Enalaprilat-loaded polyphenol nanoparticle composite hydrogel promotes myocardial protection after acute infarction

Heart failure (HF) has been increasing in morbidity and mortality worldwide, and one of the important causes of heart failure is myocardial infarction (MI), in which the coronary arteries are unable to provide sufficient blood flow to myocardial tissues, leading to necrosis and apoptosis, activation of inflammatory responses and neuroendocrine systems such as renin-angiotensin-aldosterone system (RAAS), generation of adverse ventricular remodeling, and finally the development of heart failure.

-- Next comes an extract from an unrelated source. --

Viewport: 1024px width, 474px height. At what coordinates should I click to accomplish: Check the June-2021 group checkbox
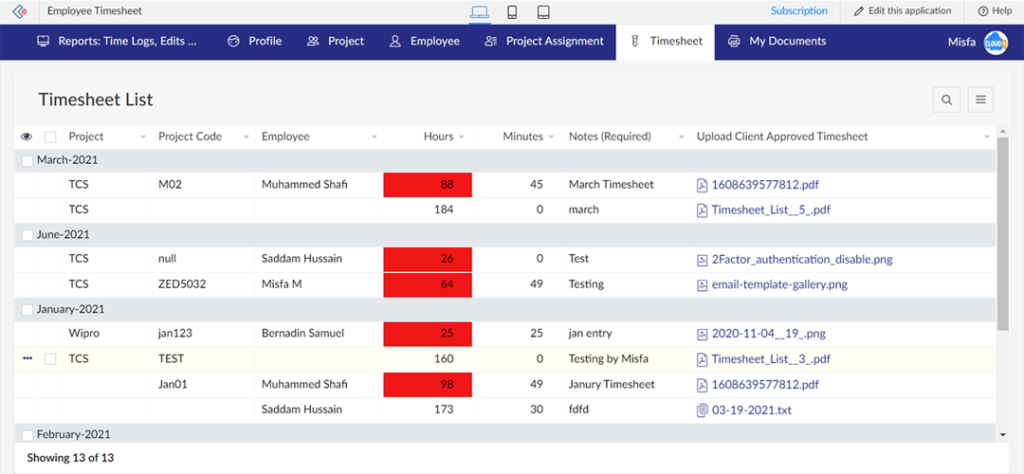coord(27,235)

In this paper, a drug-loaded polyphenol nanoparticles (ESaB NPs) containing active Angiotensin-converting enzyme inhibitor (ACEI) drugs enalaprilat and salvianolic acid B have been designed for the pathologic characteristics of acute MI. On this basis, a collagen/fucoidan hydrogel with good bioactivity and mechanical properties has been prepared, and the nanoparticles are incorporated into the aforementioned hydrogel to obtain a composite hydrogel (Gel-ESaB) with multiple synergistic therapeutic functions. The introduction of fucoidan can not only improve the mechanical strength and injectability of the collagen-based hydrogel, but also confer the collagen material with anticoagulant properties that are essential for future clinical applications as cardiovascular biomaterials. While providing mechanical support to the infarct site, the ESaB NPs delivered in situ to the infarct site play a key role in protecting myocardial tissue and restoring cardiac function through ROS scavenging, inflammation alleviation and tissue RAAS inhibitory ability. Both in vitro and in vivo experiments have confirmed the excellent therapeutic ability of Gel-ESaB in the treatment of MI and the prevention of HF after MI, which is expected to be an effective approach for MI treatment.